I TRIED hard to ignore it last Thursday but I just couldn't. Football is about as interesting to me as watching a bunch of shrieking men wearing silly face paint, watching other men running around with a small ball.

But I got drawn in to the hysteria of it all. I felt an adrenaline surge at 7.50pm as I heard the roaring cheers from a nearby pub during my cycle ride home from work. I had decided to assiduously avoid any human contact for the next two hours so I wouldn't be drawn into mindless statements on the greatest of Wayne-who-he?

But as I passed a heaving pub during half time, I felt the alcohol-laced lure of the mob. Perhaps I was feeling the loneliness of the outsider but it suddenly seemed important to know who was winning, if only to prepare myself for endless smugness and match analysis if England were to win.

I peered into a pub and beckoned to a friendly looking man with a number nine Rooney strip. Who's winning? I asked tentatively, and wished I hadn't the minute he began his blow by blow account of the match so far.

Another few miles and I was still trying to shrug off the mounting tension as I saw the crowds watching on wide-screen, chatting and cheering good-naturedly to strangers and friends. If you forgot it was the football uniting them, it felt pleasant, like a street carnival.
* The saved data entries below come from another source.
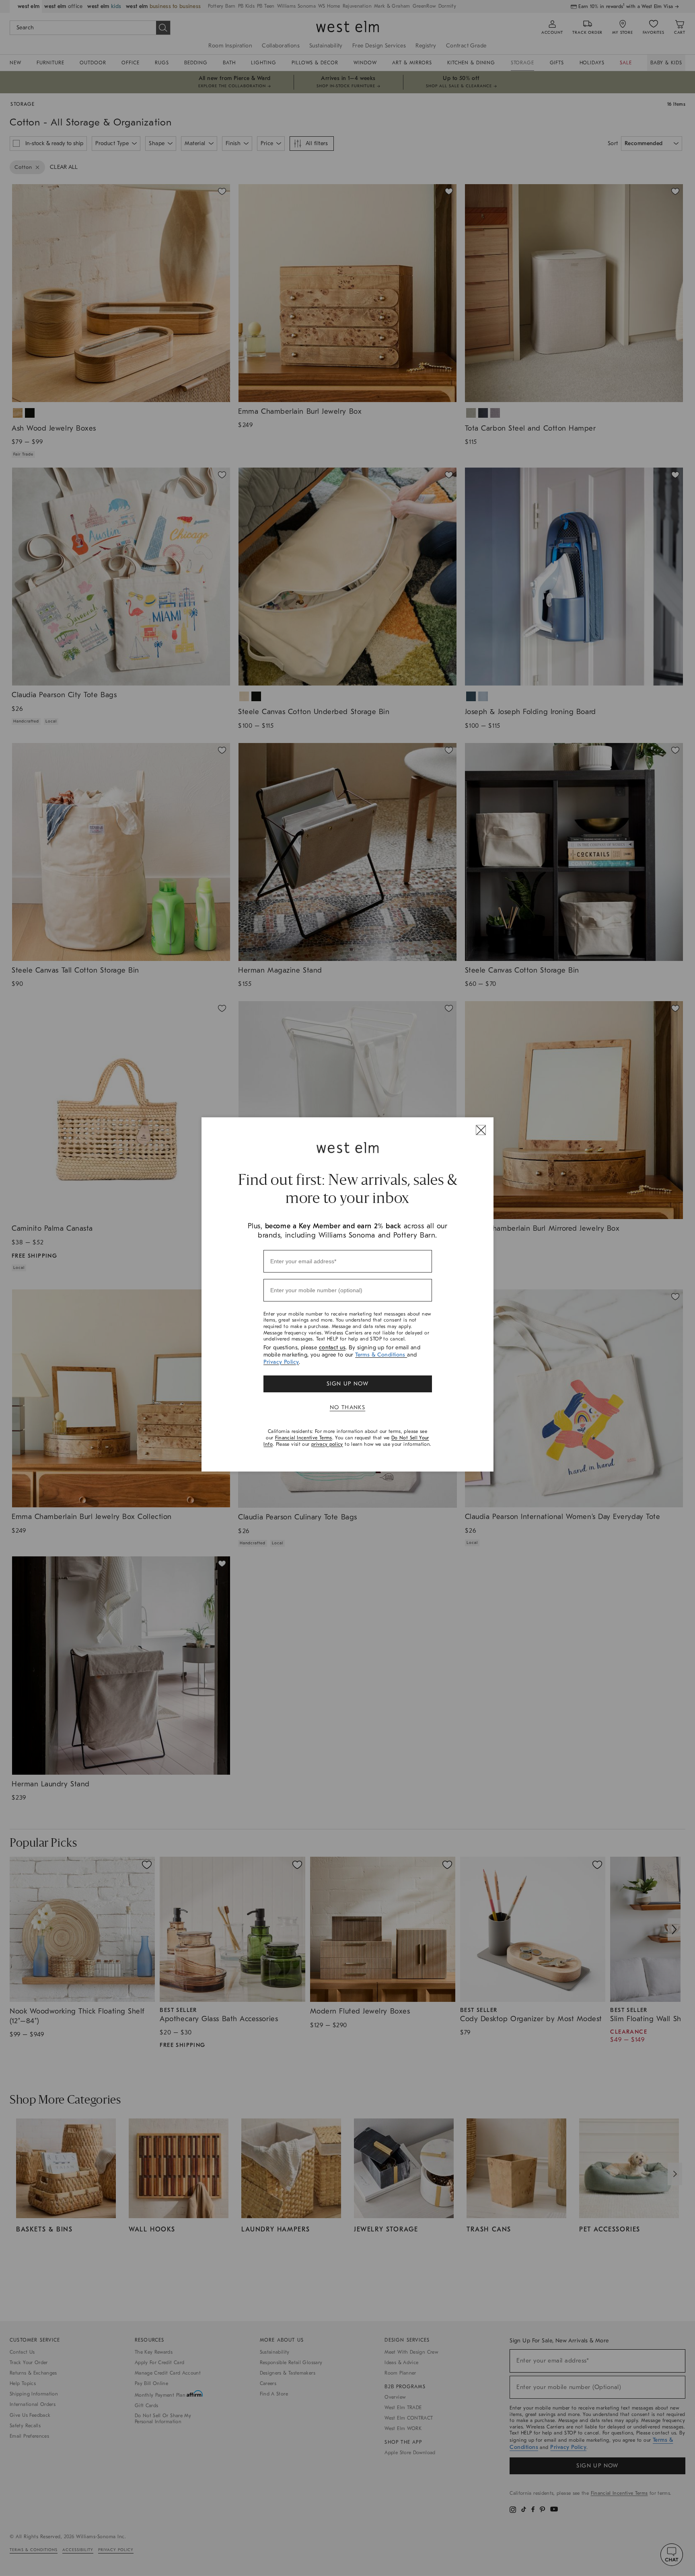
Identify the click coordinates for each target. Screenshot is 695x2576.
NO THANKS (348, 1407)
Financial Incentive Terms (303, 1438)
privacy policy (327, 1444)
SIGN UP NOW (347, 1383)
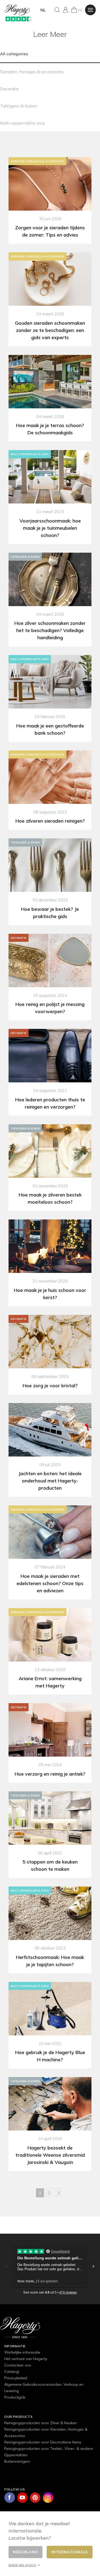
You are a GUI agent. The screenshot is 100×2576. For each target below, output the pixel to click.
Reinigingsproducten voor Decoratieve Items (42, 2442)
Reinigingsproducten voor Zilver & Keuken (40, 2422)
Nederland (25, 2552)
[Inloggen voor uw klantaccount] (65, 10)
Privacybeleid (15, 2378)
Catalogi (11, 2371)
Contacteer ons (17, 2365)
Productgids (15, 2397)
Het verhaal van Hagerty (25, 2358)
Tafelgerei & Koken (18, 106)
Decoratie (9, 88)
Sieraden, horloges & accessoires (32, 71)
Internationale (69, 2552)
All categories (14, 53)
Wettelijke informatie (22, 2352)
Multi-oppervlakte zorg (22, 123)
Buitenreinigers (17, 2461)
Even my mum had relented and was pasted to the screen in the front room when I got home. She still hadn't figured out which colour England were wearing but she had got sucked into watching, like any other self-respecting football hater.

As the temperature of the nation shot up during the penalty shoot out, I stubbornly switched over to Big Brother, though I have to admit to taking sneaky peaks every few minutes, emotionally confused in my intermingled viewing of Victor's outburst over the weekly shopping list crossed with Beckham's missed penalty kick.
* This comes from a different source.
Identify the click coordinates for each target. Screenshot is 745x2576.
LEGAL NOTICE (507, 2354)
I am reluctant to admit it but I was actually rooting for Portugal. Perhaps this makes me the second most hated figure in England next to the Swiss referee who disallowed that last minute goal, but I just thought it would be nice for the host country to win. And, more selfishly, I wanted football to go away and perhaps if England lost, we could stop being obsessed by it.

But in spite of having rooting for the other team, and in spite of hating the beautiful game, I did feel a certain disappointment when I woke up the following morning. The strange, unifying feeling of national hope and optimism had dissipated and people in supermarkets and bus queues returned to being miserable and ignoring each other.

Sad that a sporting event is the only thing that draws us together these days and shame that it had to end so soon.